Kubernetes in the Data Stack

Oct 12, 2021

The data analytics stack is changing. The proliferation of data sources and the complexity of pipelines has driven companies to look beyond traditional SaaS solutions. A look at how Kubernetes is impacting data analytics workflows.

Workflow Orchestration

Airflow and Airflow-like orchestrators like Prefect, Astronomer, or Dagster provide a workflow execution engine for data-intensive workloads. Usually, this means a combination of extracting, transforming, or moving data around.

Kubernetes is a possible execution platform for many of these tools. Kubernetes provides the API to launch and track different tasks in the DAG. Combine this with autoscaling or a smart scheduler, and many of these tasks can be performed cheaper and quicker.

For more DevOps-savvy teams, Kubernetes is can also serve as a common deployment target.

Data Ingestion

At the top of the analytics funnel is collecting and storing real-time data. Startups like PostHog provide a simple Kubernetes deployment for self-hosted analytics. An open-source Segment alternative called RudderStack also deploys to Kubernetes. These kinds of products need a columnar database to query efficiently, so PostHog ships with a high-performance database called ClickHouse (whose maintainers have also recently started a company around).

ClickHouse has a battle-tested Kubernetes operator to scale up and down deployments, maintained by a different company.

Extract & Load

Closely related to workflow orchestration is the process of extracting data from sources and loading it into a data warehouse like Snowflake. Think Zapier but more operational. The main problem here is ingesting data from many third-party APIs while maintaining data quality and surfacing API changes or breakages.
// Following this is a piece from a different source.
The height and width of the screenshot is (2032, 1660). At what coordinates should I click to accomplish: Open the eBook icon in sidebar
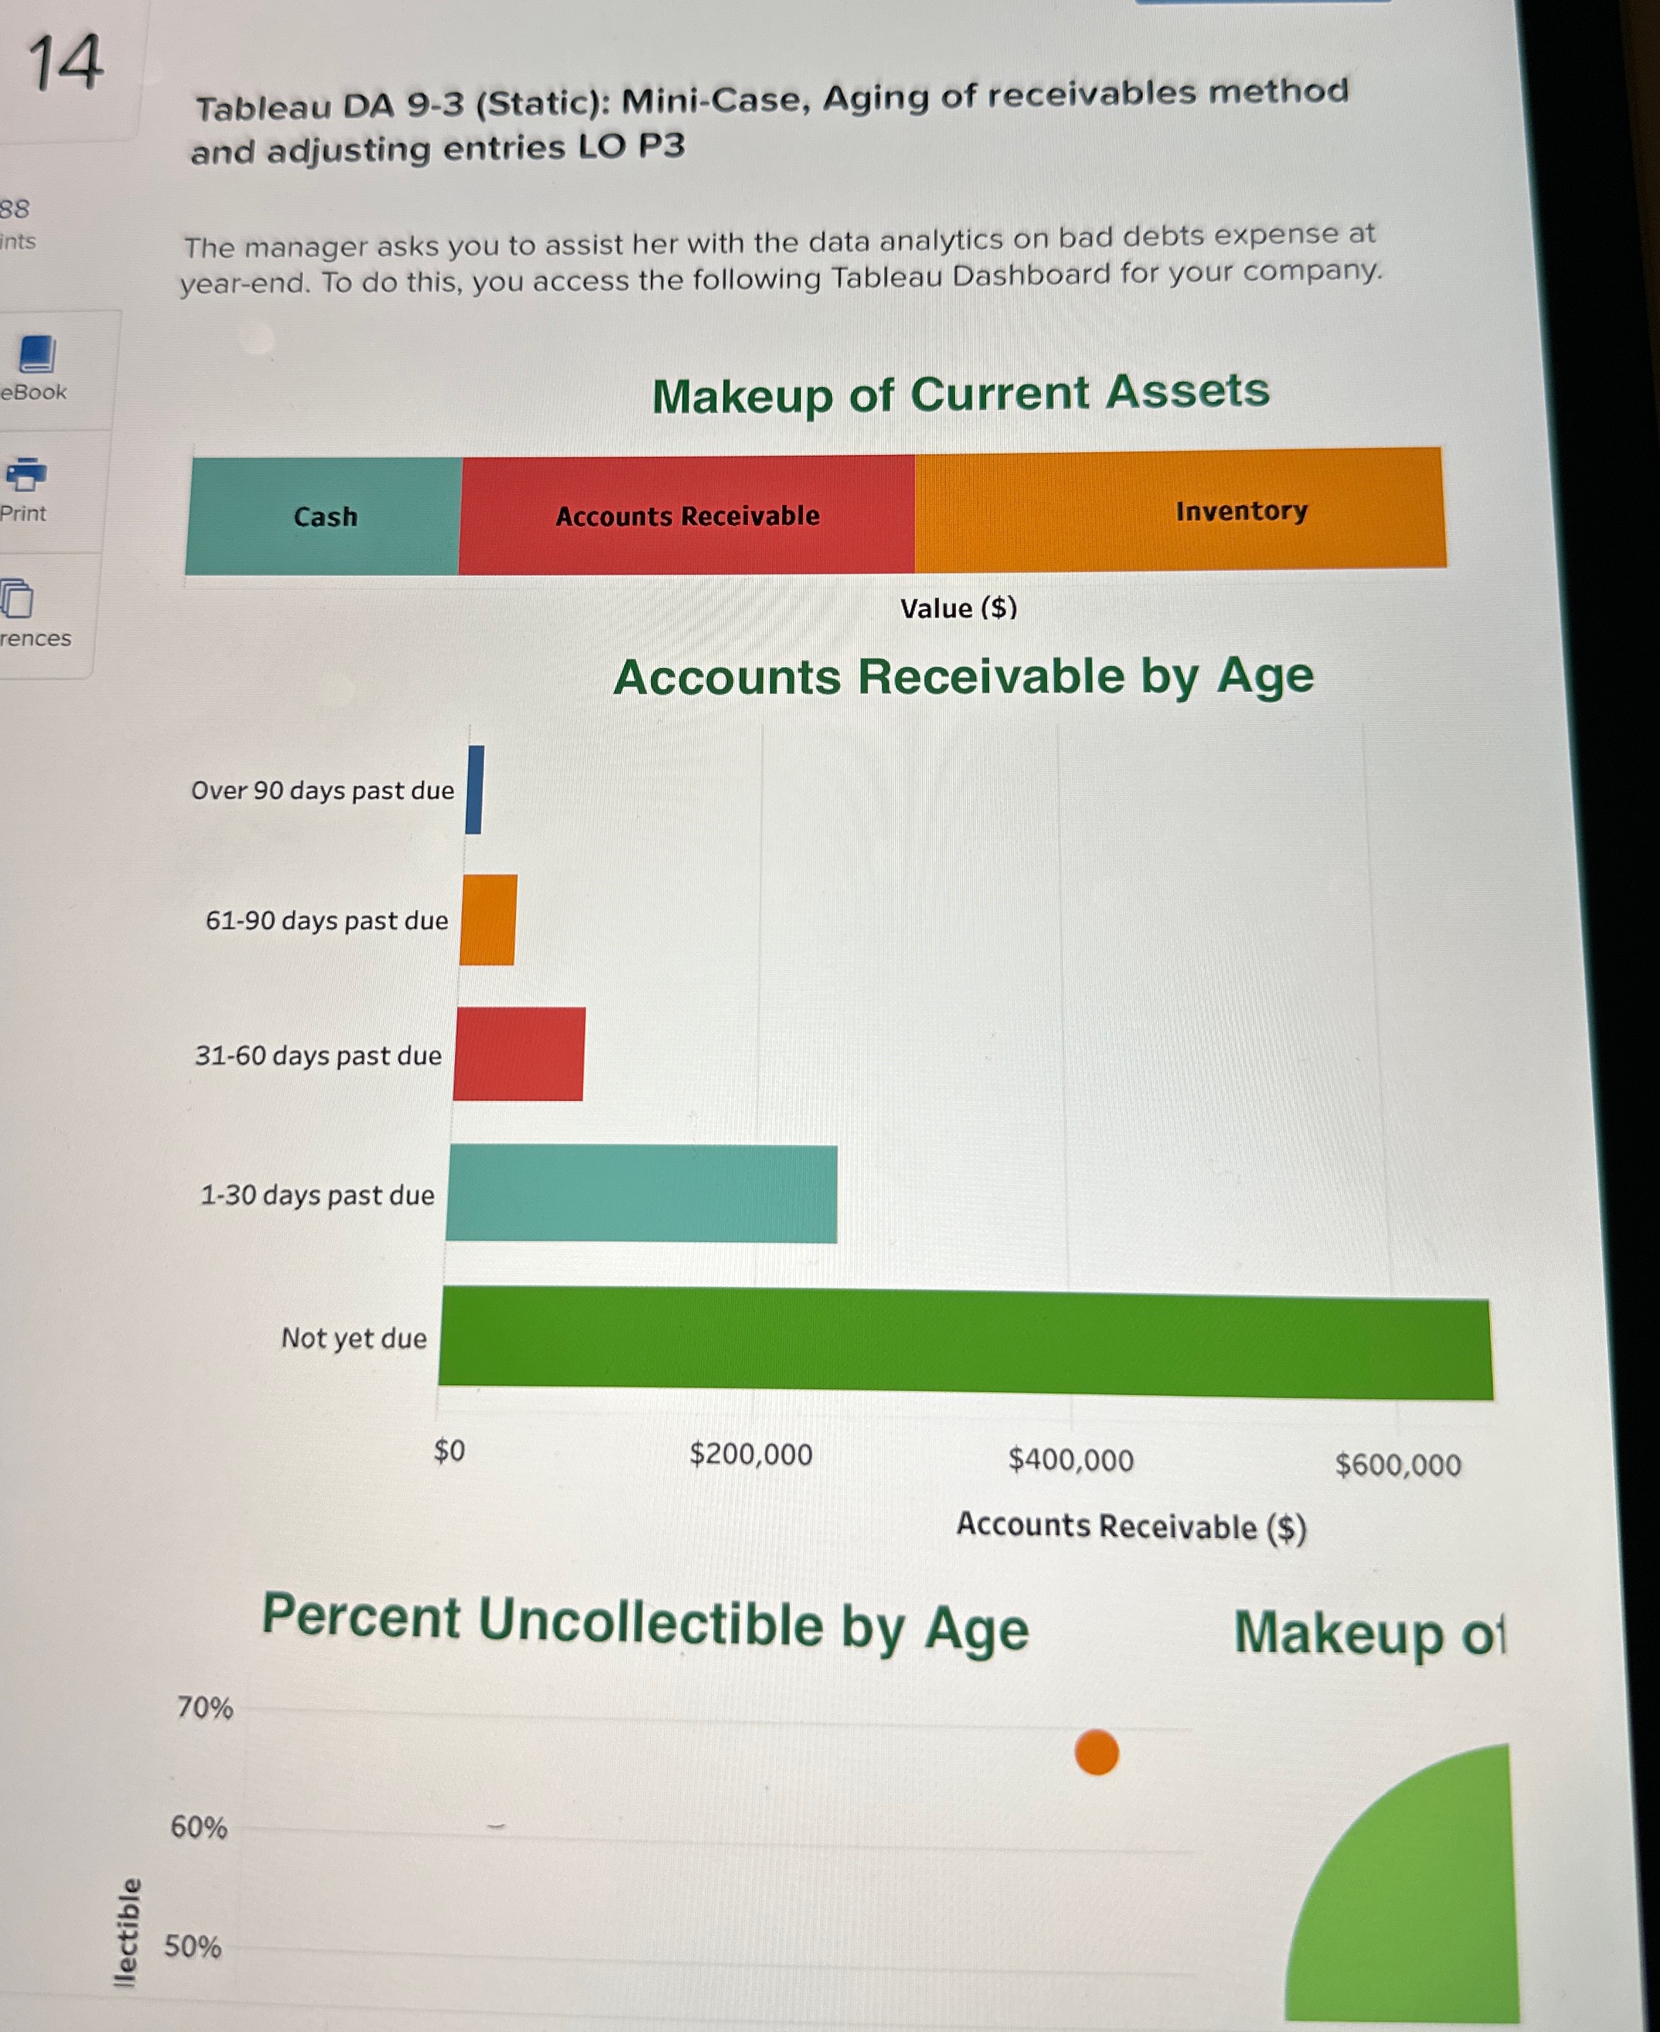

Historically, Fivetran has approached this by maintaining high-quality in-house connectors. Two startups have tried an open-source approach. Meltano, a GitLab spin-out, has focused on an open-source ecosystem of third-party connectors. Airbyte runs on Kubernetes, and also leveraged open-source connectors. Containers map one-to-one with different connectors.

Where Else?

I think that Kubernetes has the potential to change the data analytics stack beyond being a convenient deployment target. I think that this is just the beginning of an interesting partnership between data engineers and DevOps engineers.